HLA-A3 (A3) is a human leukocyte antigen serotype within HLA-A serotype group. The serotype is determined by the antibody recognition of α3 subset of HLA-A α-chains. For A3, the alpha, "A", chain are encoded by the HLA-A allele group and the β-chain are encoded by B2M locus. This group currently is dominated by A*03:01.  A3 and A are almost synonymous in meaning.
A3 is more common in Europe, it is part of the longest known multigene haplotype, A3~B7~DR15~DQ6.

Serotype
 
A3 is primarily composed of A*03:01 and *03:02 which serotype well with anti-A3 antibodies. 
There are 26 non-synonymous variants of A*03, 4 nulls, and 22 protein variants.

Associated diseases
A3 serotype is a secondary risk factor for myasthenia gravis and lower CD8+ levels in hemochromatosis patients.  The HFE (Hemochromatosis) locus lies between A3 and B7 within the A3~DQ6 superhaplotype.

In HIV
HLA-A3 selects HIV evolution for a mutation Gag KK9 epitope and results in a rapid decline in the CD8 T-cell response.
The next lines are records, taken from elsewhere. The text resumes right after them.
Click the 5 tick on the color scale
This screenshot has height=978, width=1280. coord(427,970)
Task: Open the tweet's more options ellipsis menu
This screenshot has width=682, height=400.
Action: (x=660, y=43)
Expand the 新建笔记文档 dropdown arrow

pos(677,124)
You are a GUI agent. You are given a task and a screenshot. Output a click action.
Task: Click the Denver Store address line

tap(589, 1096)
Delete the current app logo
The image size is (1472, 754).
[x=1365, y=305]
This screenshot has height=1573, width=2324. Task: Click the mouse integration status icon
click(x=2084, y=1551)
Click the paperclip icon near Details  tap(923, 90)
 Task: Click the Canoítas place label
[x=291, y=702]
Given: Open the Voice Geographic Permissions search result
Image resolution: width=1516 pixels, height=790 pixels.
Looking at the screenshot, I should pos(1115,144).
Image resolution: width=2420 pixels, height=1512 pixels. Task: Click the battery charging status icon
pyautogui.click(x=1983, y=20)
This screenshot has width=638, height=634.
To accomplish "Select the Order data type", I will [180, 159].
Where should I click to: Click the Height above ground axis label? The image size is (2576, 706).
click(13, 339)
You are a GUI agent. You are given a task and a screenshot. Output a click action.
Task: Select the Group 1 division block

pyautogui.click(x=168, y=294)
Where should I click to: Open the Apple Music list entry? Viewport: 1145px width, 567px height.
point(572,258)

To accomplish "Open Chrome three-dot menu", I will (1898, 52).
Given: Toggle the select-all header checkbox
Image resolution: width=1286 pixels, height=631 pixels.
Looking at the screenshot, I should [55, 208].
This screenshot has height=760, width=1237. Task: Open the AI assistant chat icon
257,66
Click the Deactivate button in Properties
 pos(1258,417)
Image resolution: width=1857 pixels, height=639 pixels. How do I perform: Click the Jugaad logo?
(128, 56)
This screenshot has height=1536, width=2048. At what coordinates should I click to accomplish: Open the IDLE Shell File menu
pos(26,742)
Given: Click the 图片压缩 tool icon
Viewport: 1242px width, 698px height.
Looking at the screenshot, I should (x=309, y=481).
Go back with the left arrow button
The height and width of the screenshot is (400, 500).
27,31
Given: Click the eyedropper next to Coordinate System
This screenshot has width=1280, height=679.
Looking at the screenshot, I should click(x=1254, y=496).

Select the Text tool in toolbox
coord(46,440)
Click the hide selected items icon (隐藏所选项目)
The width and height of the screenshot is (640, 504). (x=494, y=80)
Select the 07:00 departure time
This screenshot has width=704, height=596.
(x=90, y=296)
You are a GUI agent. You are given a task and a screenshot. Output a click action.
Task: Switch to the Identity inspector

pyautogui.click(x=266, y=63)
CD8 T-cells are responsible for quickly killing HIV infected CD4+ cells. This type of evolved response may not be specific for HLA-A3 and since HIV is capable of adapting quickly in situ to selective factors.

Alleles

Associated diseases
A*03:01 modulates increased risk for multiple sclerosis

A3~B haplotypes
A3-B7 is part of the A3~DQ2 superhaplotype
A3-B8  (Romania, svanS) 
A3~B35 (Bulgaria, Croatia, E. Black Sea)
A3~B55 (E. Black Sea)

A3~Cw7~B7

A3~B7 is bimodal in frequency in Europe with one node in Ireland and the other in Switzerland, relatively speaking Switzerland appears to be higher. A3~Cw7~B7 is one of the most common multigene haplotypes in the western world, particularly in Central and Eastern Europe.